Was it as awesome as I hoped? Categorically YES. (And I should stress that I bought the book myself, Lou Anders probably has no idea who I am, and all the praise you’re about to hear is entirely my own!)
Thrones and Bones is a middle-grade fantasy series based on Norse mythology. Here’s the description:
Meet Karn. He is destined to take over the family farm in Norrøngard. His only problem? He’d rather be playing the board game Thrones and Bones. Enter Thianna. Half human, half frost giantess. She’s too tall to blend in with other humans but too short to be taken seriously as a giant. When family intrigues force Karn and Thianna to flee into the wilderness, they have to keep their sense of humor and their wits about them.
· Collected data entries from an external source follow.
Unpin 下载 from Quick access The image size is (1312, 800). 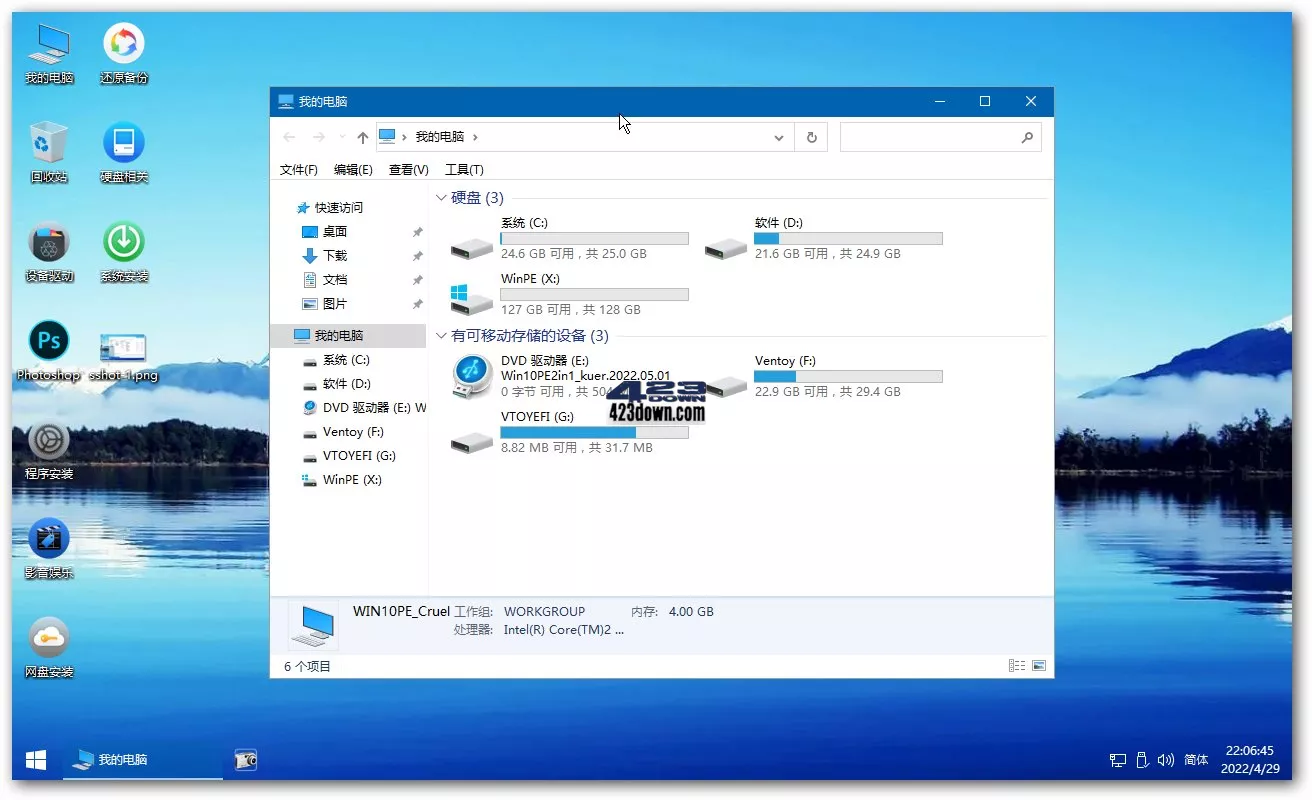pyautogui.click(x=417, y=255)
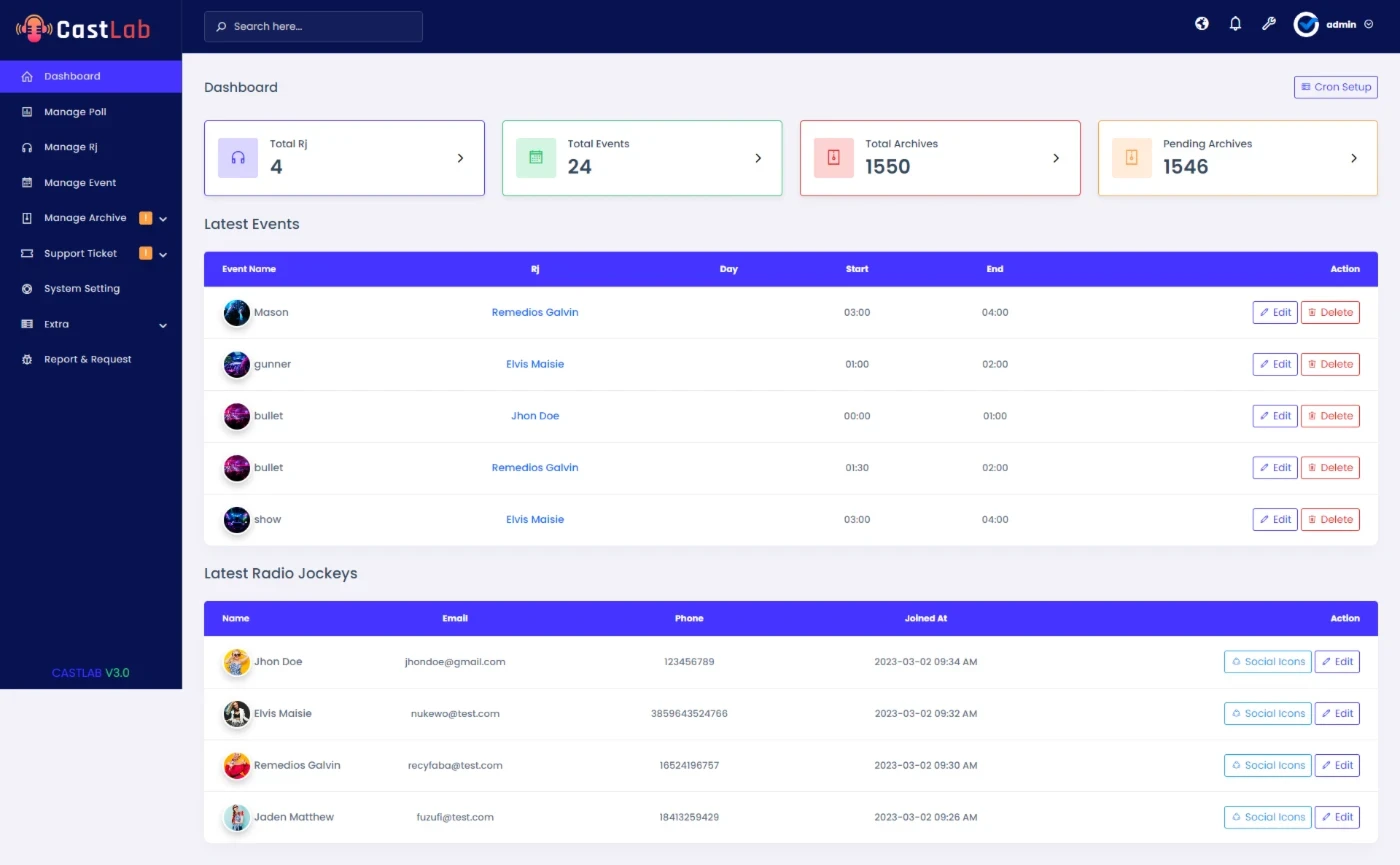This screenshot has height=865, width=1400.
Task: Click the globe icon in top bar
Action: [1202, 24]
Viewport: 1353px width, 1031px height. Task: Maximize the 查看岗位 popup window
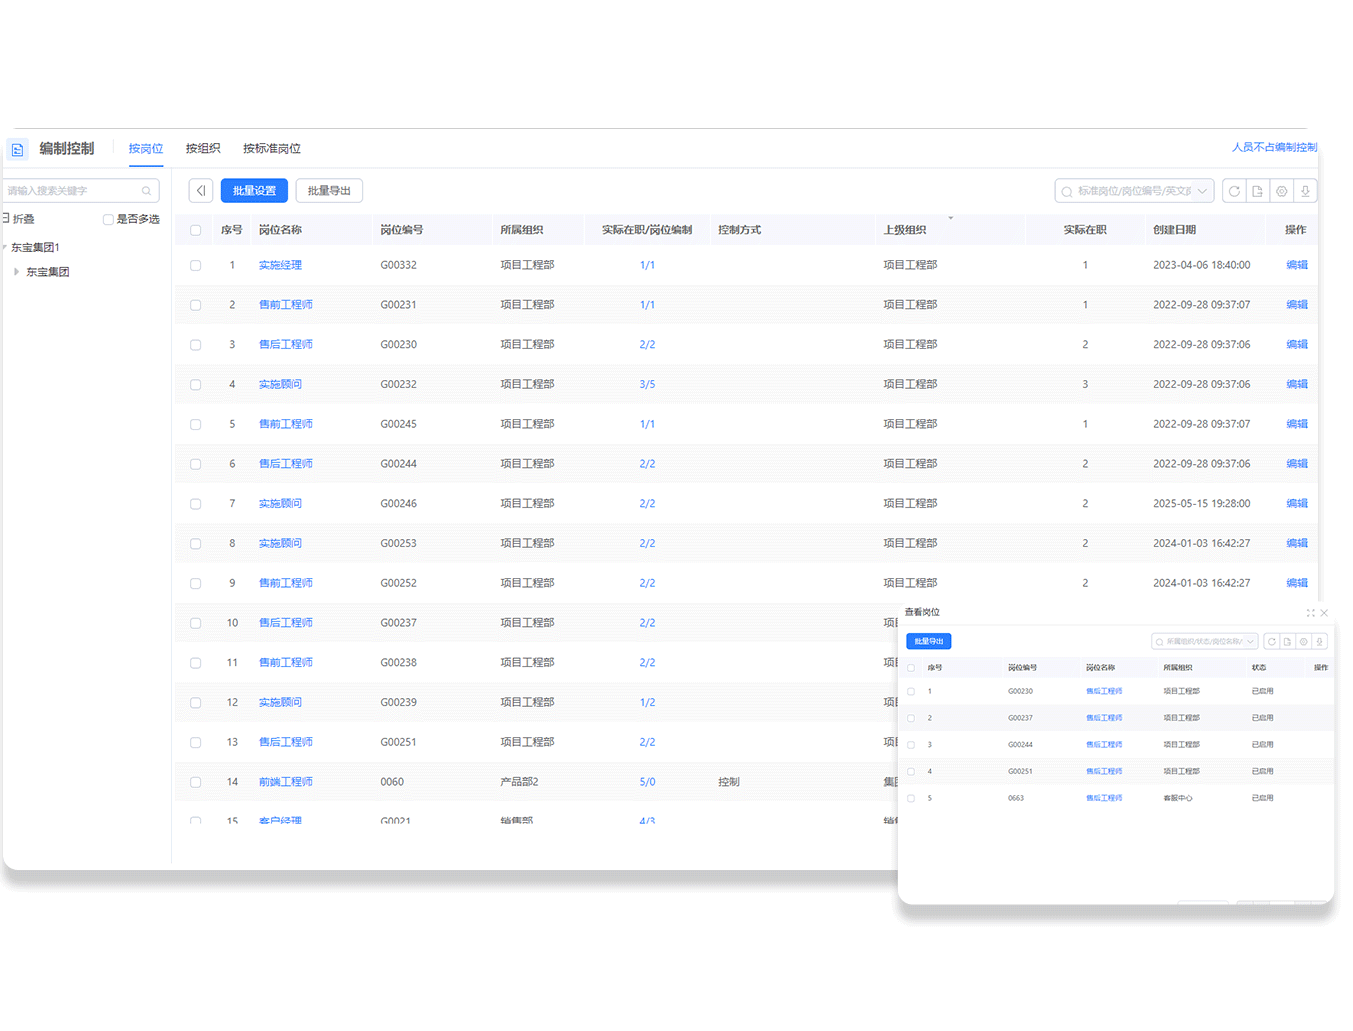pos(1310,613)
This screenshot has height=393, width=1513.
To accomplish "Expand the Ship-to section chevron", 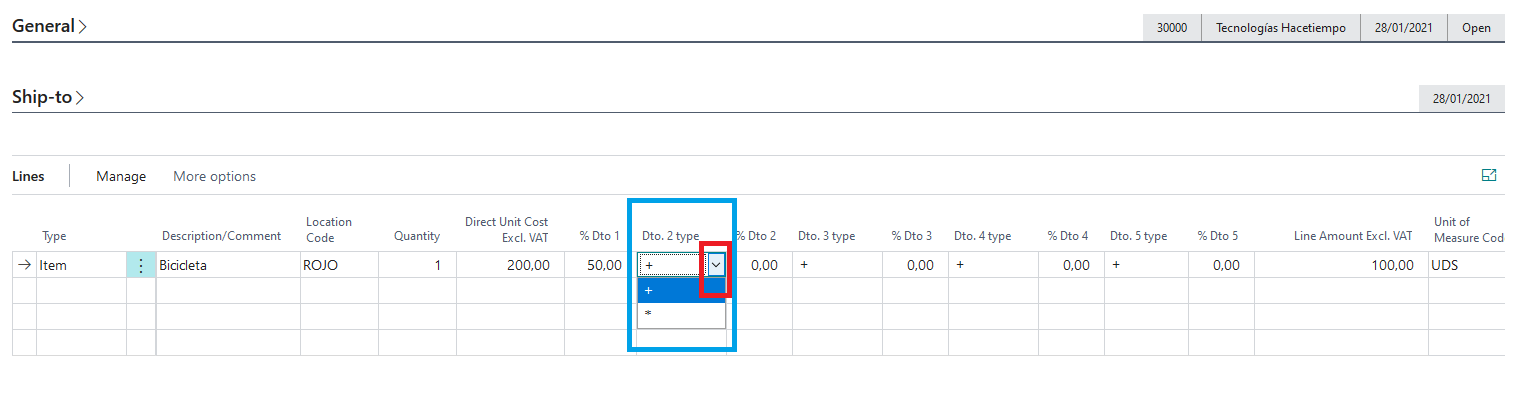I will (80, 98).
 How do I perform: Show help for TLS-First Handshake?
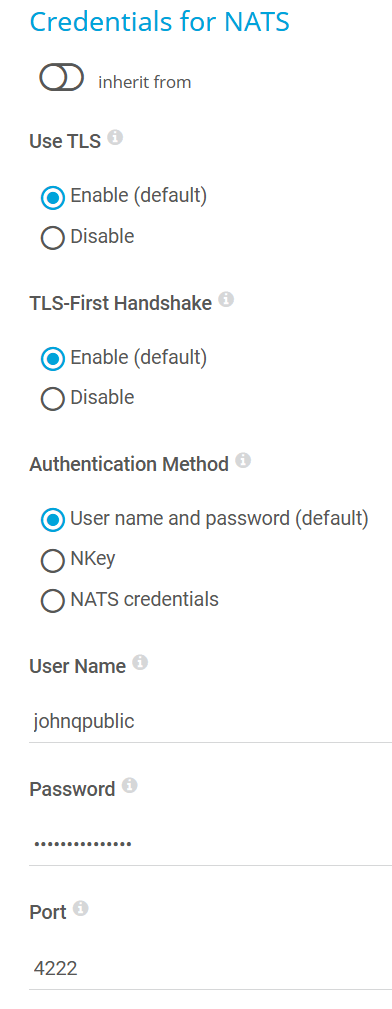[226, 299]
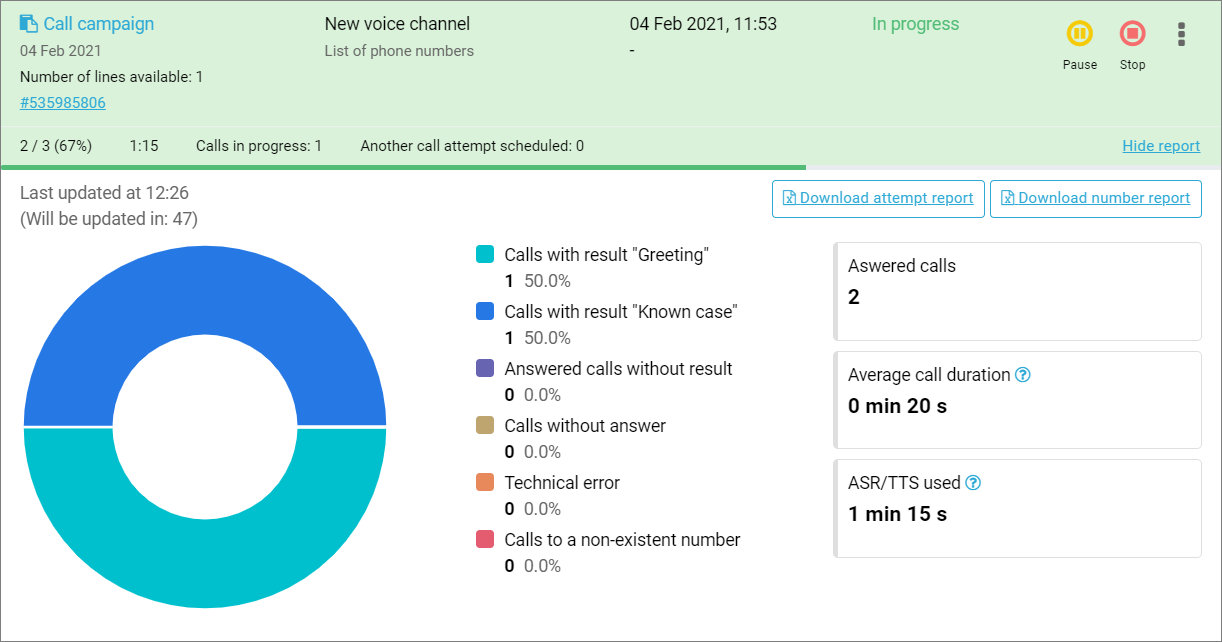Click the file icon on Download number report
Image resolution: width=1222 pixels, height=642 pixels.
pyautogui.click(x=1007, y=198)
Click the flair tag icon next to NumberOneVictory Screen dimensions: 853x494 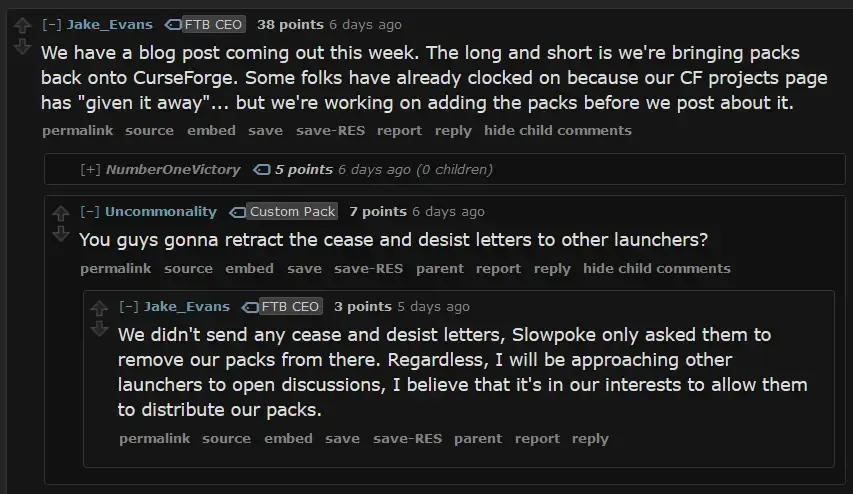point(262,170)
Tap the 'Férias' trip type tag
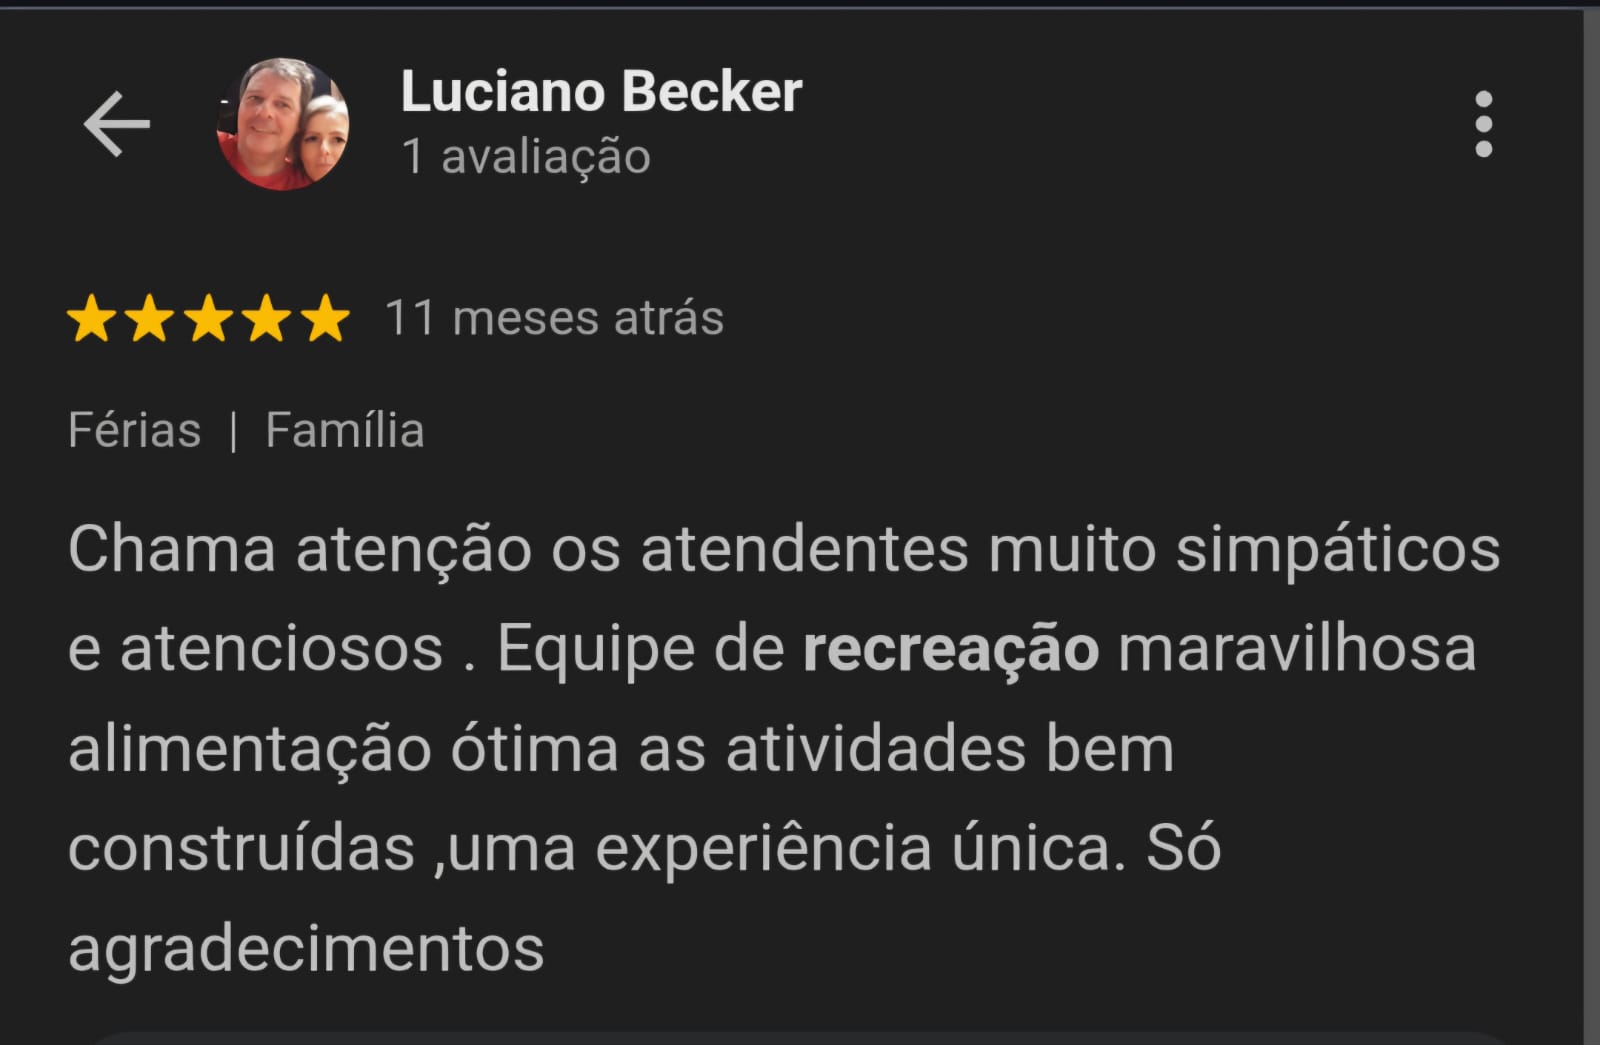 tap(134, 430)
But survival can be challenging when you’re being chased by a 1,500-year-old dragon, Helltoppr the undead warrior and his undead minions, an evil uncle, wyverns, and an assortment of trolls and giants.
Frostborn is advantageously placed in a trend of interest in Norse mythology and things involving ice, what with Thor, the Loki craze (Marvel version and otherwise), and Frozen. It’s similar enough to those things to make a good recommendation — it’s similar enough to The Hobbit to make a good recommendation! — but as with all the best books for kids, it’s full of substance, and it has a flavor all its own. It’s well-written and well-plotted. It’s clear what’s happening and accessible for those who are just getting into longer books, but it’s complex enough to get your teeth into. It’s light and fun, but it has serious themes about acceptance, family, and loyalty (both when you should have it and when you shouldn’t). None of those themes are driven in with a sledgehammer, they’re just there if you wanna talk about them.
My favorite thing is how the book is explicitly for both boys and girls, not just a “boy book” that girls will also like. Karn and Thianna always get equal billing, and they’re always equally important. They’re both fully-formed characters with their own needs, desires, skills, and agency. They both change and develop over the course of the novel. They both have presence of mind, for which I’m deeply grateful in a world full of novels about clueless idiots. Plus, there’s no expectation that “Karn is for boys and Thianna is for girls.” They’re just people. Some readers will identify more with one or the other, but I didn’t feel pressured either way, and neither character is a stereotype! There are also numerous female supporting characters in a variety of roles (although it’s a bit weird that both mothers are dead).
Karn is interested in games and mental acuity rather than farming and bartering and physical sports. His journey is basically about appreciating his family and appreciating the skill it takes to run a farm. Thianna loves physical sports and skiing, and her journey is kind of the inverse of Karn’s — she thinks a little too highly of her giant ancestry, as a reaction against her human half. She learns to appreciate other people and places, as part of her journey to accepting herself as both giant and human. Her struggle in particular really works as an illustration of the pressures on girls and women… She can never be big and strong enough for some of the giants to consider her their equal, but she can’t be small and delicate enough to fit in among humans, either. It’s a no-win scenario, but the message is that she’s okay as she is. She’s Thianna. As her father says, she IS a giant, that’s just not ALL she is!
I could keep rambling about the awesome characters and the awesome dragon and the awesome skeletons and all the other awesome stuff, but I’d just keep spoiling more of the book. Go read Frostborn, you can get it anywhere books are available!